Başkalarının yönettiği düşüncesinin kâle alınmadığı fikirlerinin önemsenmediği… hayatımı beş çayı mezeleri araştırarak mı geçirecektim. Hayır ben öğrenmeli okumalı o sert ketum kabuğumdan çıkmalıydım, kendime cevabım değişmekten korkmuyorum oldu.
Çevremi, hayatımı hatta kaderimi kendimi değiştirerek farklı bir boyuta taşıdığımı gördüm. “ Ve Biz, her bir insanın kaderini kendi çabasına bağlı kıldık”. İsra süresi 13.Ayet
Ne çok yanılgıdaymışım kendimi değiştirmekten acizken başka insanların ahkam kesicisiymişim. Zavallı kendini bilmez nefsim.
Öyle kolay değildir değişim. Bir gecede sihirli bir değnek değmiyor omuzlarınıza bunu bizatihi sancısını iliklerine kadar yaşamış biri olarak söylüyorum. Çünkü kendimde sevmediğim bir huyumu değiştirmek çok istememe rağmen yıllarımı aldı.
Kemal Sayar bir köşe yazısında konuya şöyle değinmektedir.
“Değişmek istediğimiz yönlerde değişmekte zorlanmak insanlığın ortak sorunudur. Atılması gereken adımların çoğu kolay veya eğlenceli değildir.

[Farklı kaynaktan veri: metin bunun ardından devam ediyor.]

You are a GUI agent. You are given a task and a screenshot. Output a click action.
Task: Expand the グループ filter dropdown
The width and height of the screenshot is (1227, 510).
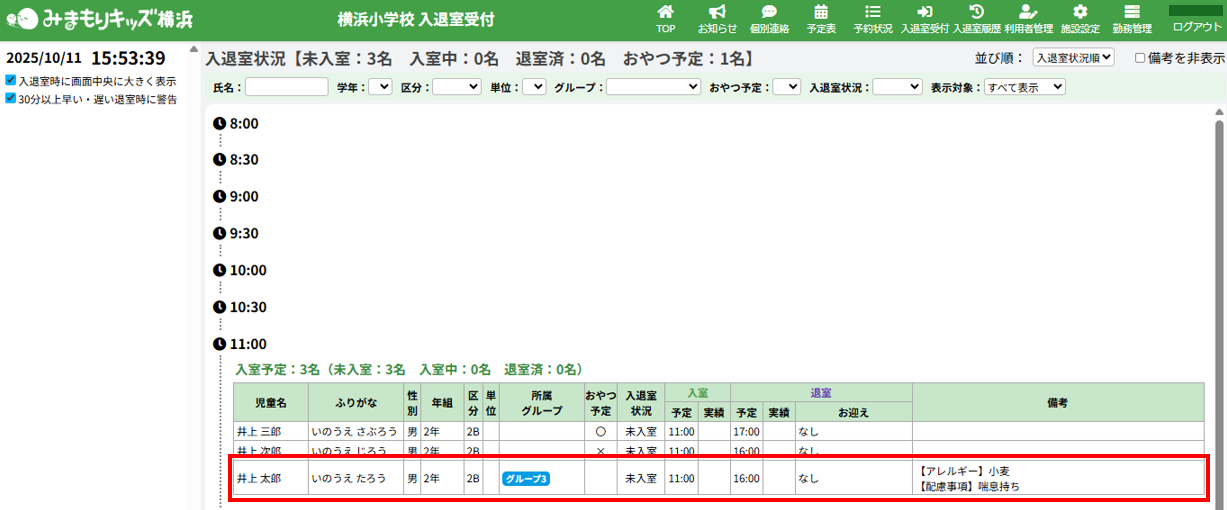653,87
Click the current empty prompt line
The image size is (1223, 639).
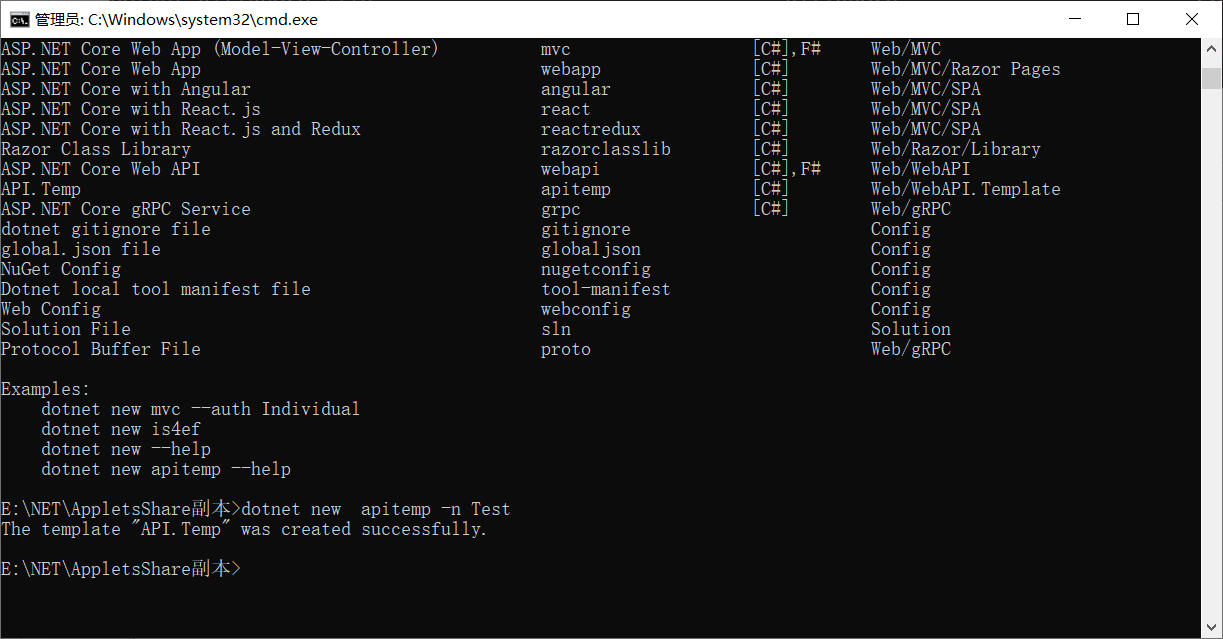click(121, 569)
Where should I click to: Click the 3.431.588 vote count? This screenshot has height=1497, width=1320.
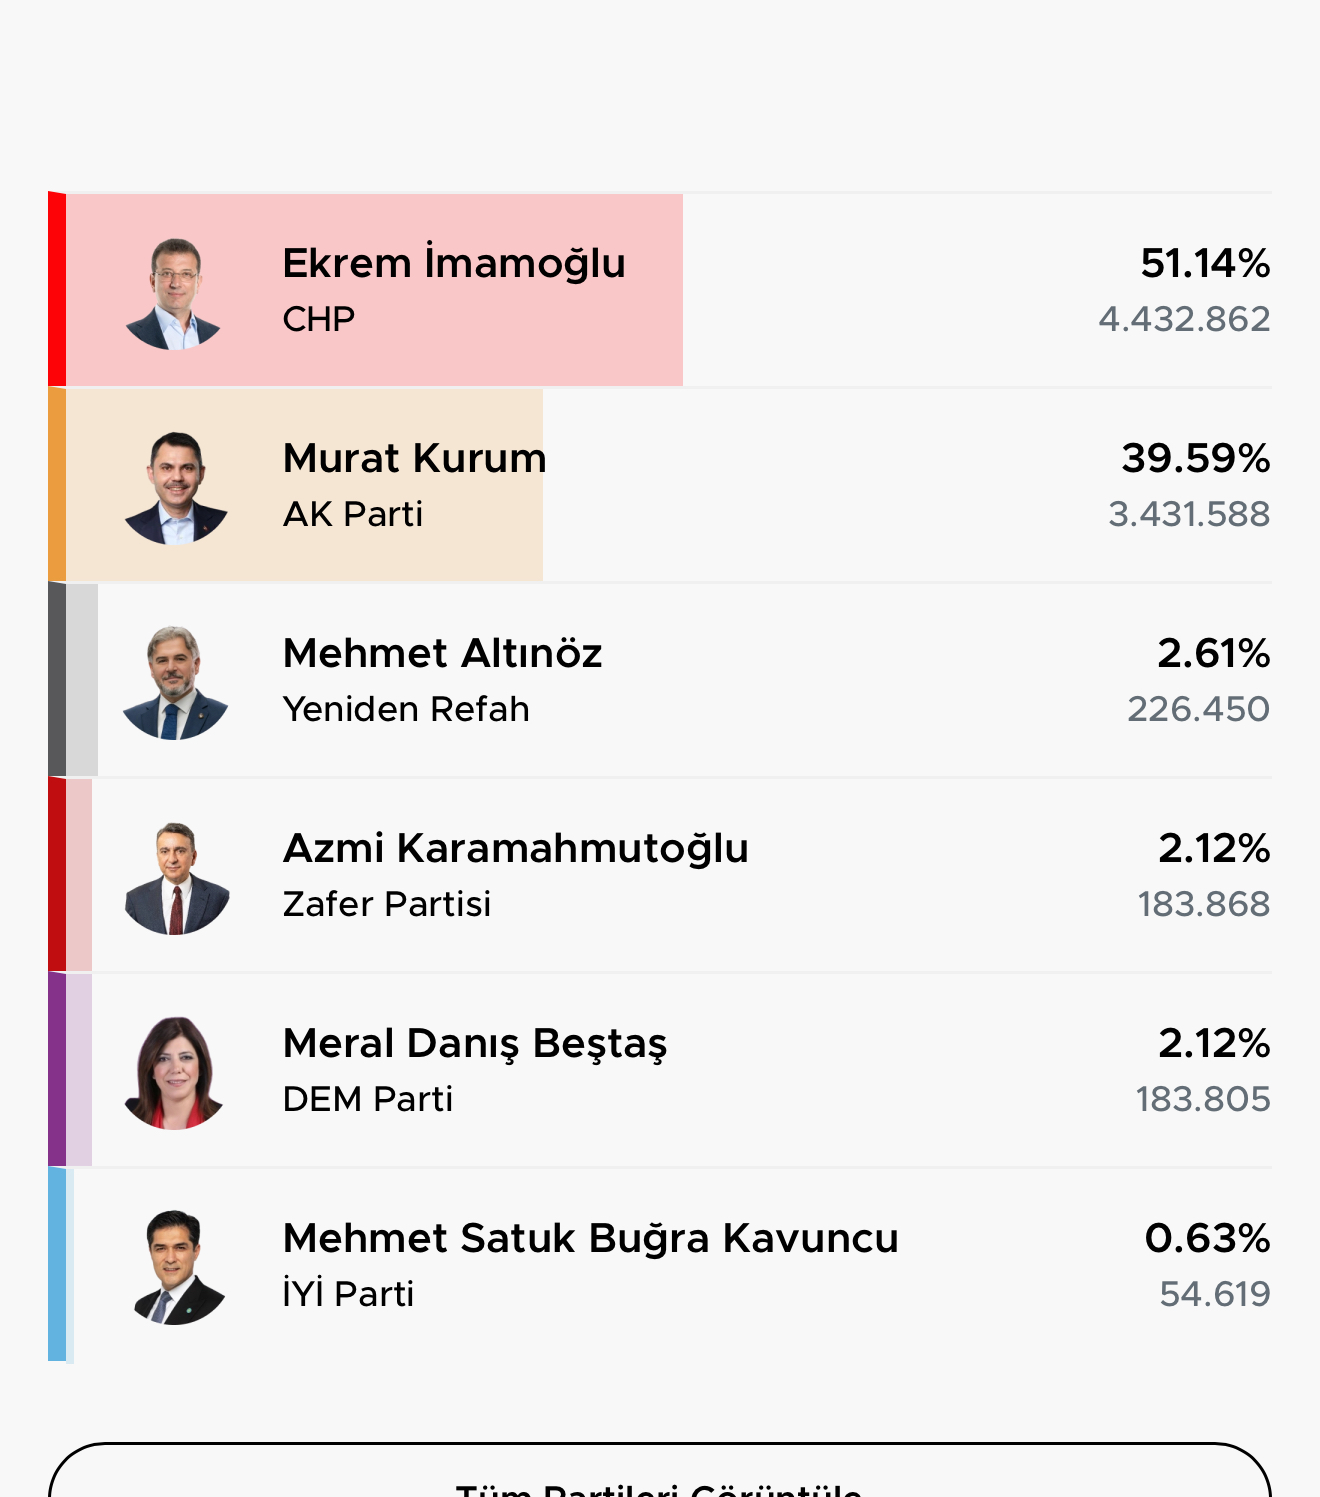[1189, 514]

Bu da motivasyonu sağlamayı bir zorluk haline getiriyor. Bahanemiz ne olursa olsun -zaman yetersizliği, para yetersizliği-
kendimize ‘Çok zor’ olduğunu, ‘Rahatımı bozamam’ veya ‘O kadar motive değilim’ deriz.
Hayatımızda pozitif değişiklikler yapmak için nasıl daha çok motivasyon bulabiliriz? Değişikliğe ulaşmak için gerekli adımları atmanıza yardımcı olacak pek çok kitap var- daha organize olmak, sözgelimi, veya daha kendinden emin, veya daha hırslı olmak ya da daha sağlıklı yemek yemek. Değişimi hayata geçirmek için ne yapmanız gerektiğini söylerler ve bunu yapmaya hazırsanız bu harikadır”.
“Değişmek zordur ama imkansız değildir”.
“Yaradan Rabbinin adıyla oku”
Okumak gelişmenin birinci anahtarıdır, okumayan insan bilgili olduğunu iddia edemediği gibi gelişmeye ve kendisinde varolan olan potansiyeli keşfetme yetisine de sahipte değildir. Olumlu yönde değişim insanı bulunduğu konum ve ortamdan daha iyi olana yönlendirir. Bataklıkta bir gülde olabilirsin, çamurda.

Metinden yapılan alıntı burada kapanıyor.